Kedua inisiatif pemerintahan Macron itu nyatanya gagal karena dianggap kurang memiliki legitimasi. Inisiatif terbaru yang akan diadakan pada Februari tahun depan akan mengakui kegagalan itu dan pemerintah Macron sekarang mencari pendekatan baru.
“Kami memiliki sesuatu yang sangat formal yang bekerja di sekitar CFCM,” kata pemerintah setelah pengumuman inisiatif tersebut.
Namun, CFCM telah lumpuh total selama setahun. CFCM yang didirikan pada tahun 2003 oleh Menteri Dalam Negeri Prancis Nicholas Sarkozy yang menjabat saat itu, sejak awal telah menjadi badan kontroversial tanpa kedudukan hukum. Namun, CFCM bertindak sebagai saluran antara negara Prancis dan penduduk Muslim.
Beberapa organisasi Muslim mengutuk upaya pemerintah Prancis untuk menginstrumentalisasi Islam setelah pengumuman itu. Masjid Agung Paris, sebuah badan yang dekat dengan pemerintahan Macron, berpisah dari CFCM setelah badan tersebut menolak untuk mengadopsi Piagam Imam negara bagian.

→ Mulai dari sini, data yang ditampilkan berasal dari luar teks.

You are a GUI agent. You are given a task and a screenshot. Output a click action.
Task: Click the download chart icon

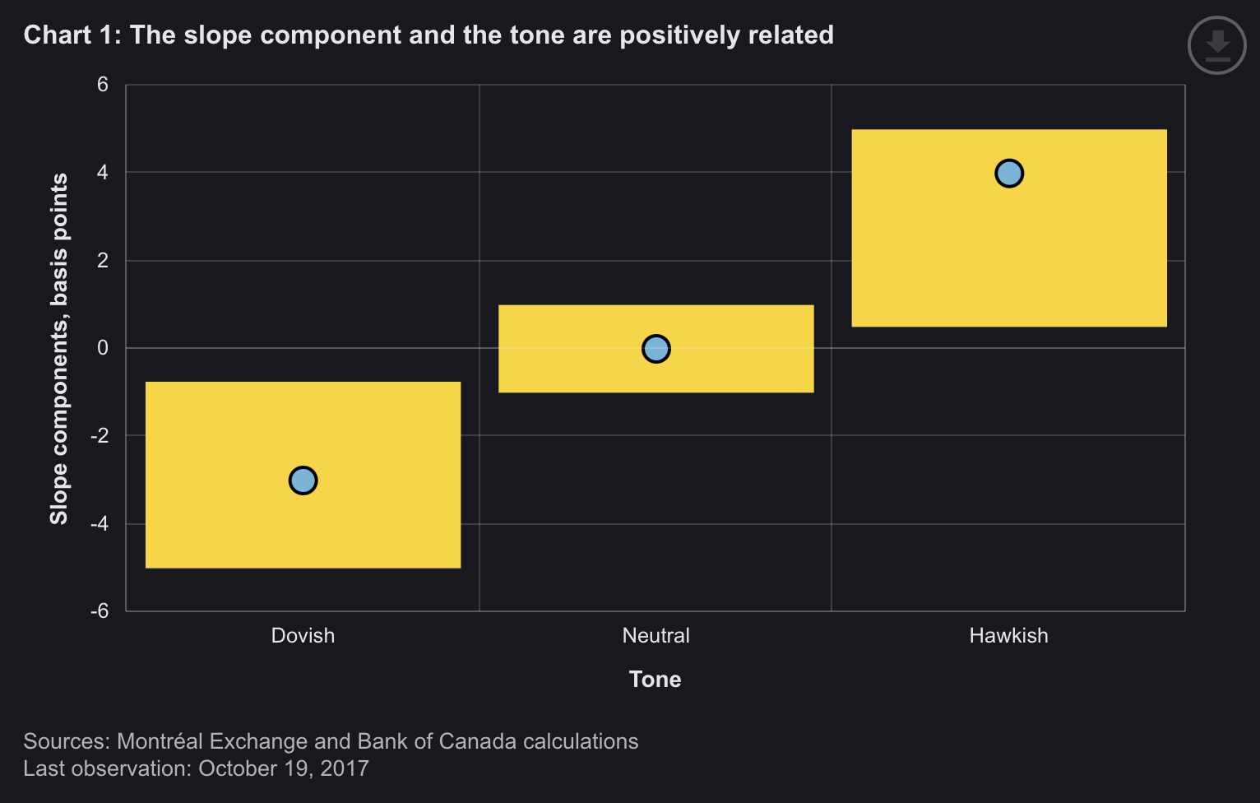1216,45
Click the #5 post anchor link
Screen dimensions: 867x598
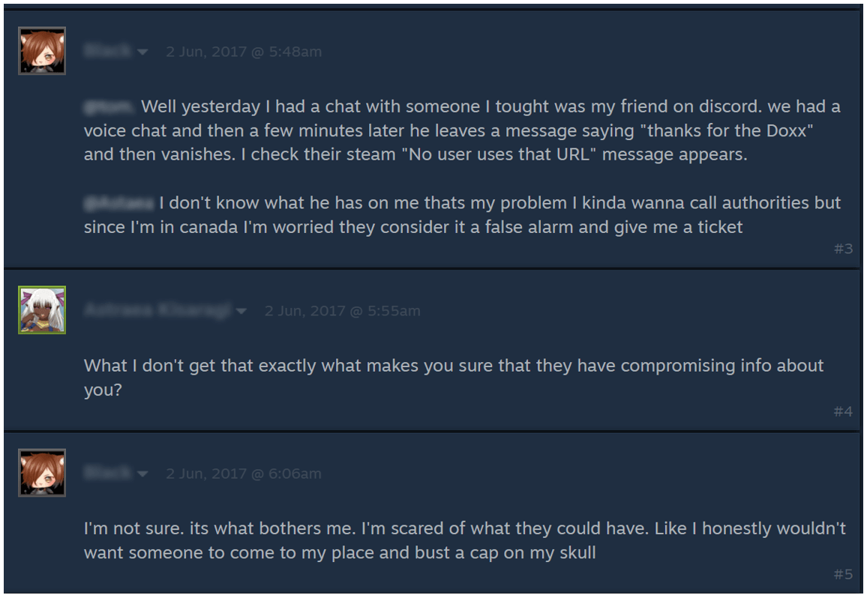pos(844,573)
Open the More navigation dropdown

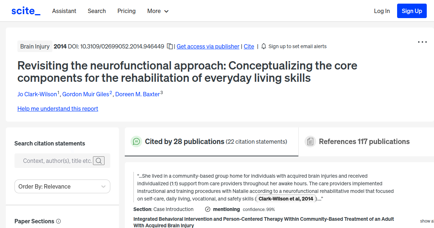(x=158, y=11)
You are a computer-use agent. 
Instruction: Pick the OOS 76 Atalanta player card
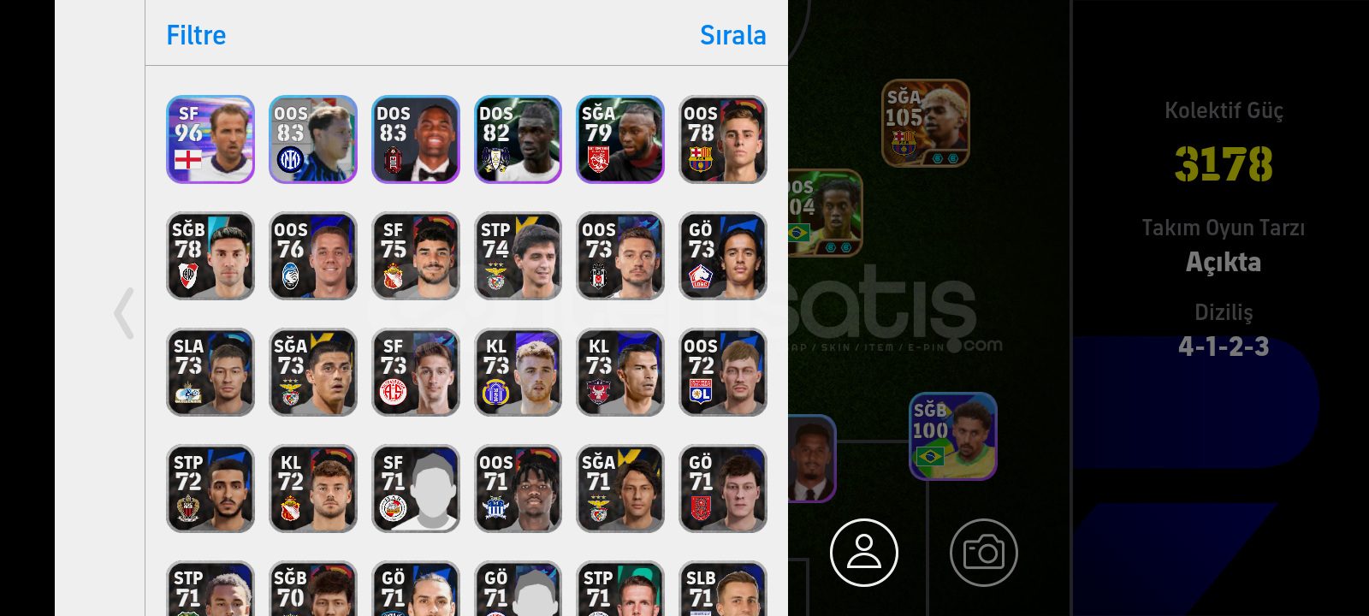point(313,256)

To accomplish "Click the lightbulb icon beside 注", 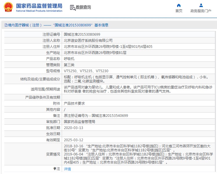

Awal tahun ini, Darmanin menyatakan ketidaksenangannya karena tidak dapat menutup lebih banyak masjid di negara ini. Selama setahun terakhir, Macron telah menutup 17 masjid karena melanggar undang-undang keamanan yang tidak jelas atau tidak memiliki standar keamanan yang tepat. Sebanyak 89 masjid tambahan juga berada di bawah pengawasan.
Dilansir TRT World, Rabu (15/12), isu seputar identitas dan Islam akan menjadi sorotan dalam pemilu tahun depan. Ada kekhawatiran yang berkembang di antara masyarakat sipil Prancis, organisasi hak asasi manusia internasional, dan Muslim lokal bahwa pemerintah Macron secara tidak proporsional menargetkan Muslim dalam upaya untuk menjilat pemilih sayap kanan dengan pemilihan presiden yang akan berlangsung satu tahun lagi.
Terlebih, munculnya tokoh-tokoh seperti kandidat presiden sayap kanan, seperti Eric Zemmour hanya akan mempolarisasi panggung politik Prancis. Kenaikan popularitas Zemmour yang merupakan penulis sayap kanan dan pakar TV, telah berada di peringkat keempat dalam jajak pendapat dengan 13 persen suara.
Pandangan Zemmour tentang Islam yang tidak sesuai dengan Prancis dan cara hidup Prancis telah bergema di publik Prancis. Sementara kandidat presiden sayap kanan lain, Marine Le Pen dan Zemmour memberikan suara 30 persen melawan 24 persen Macron.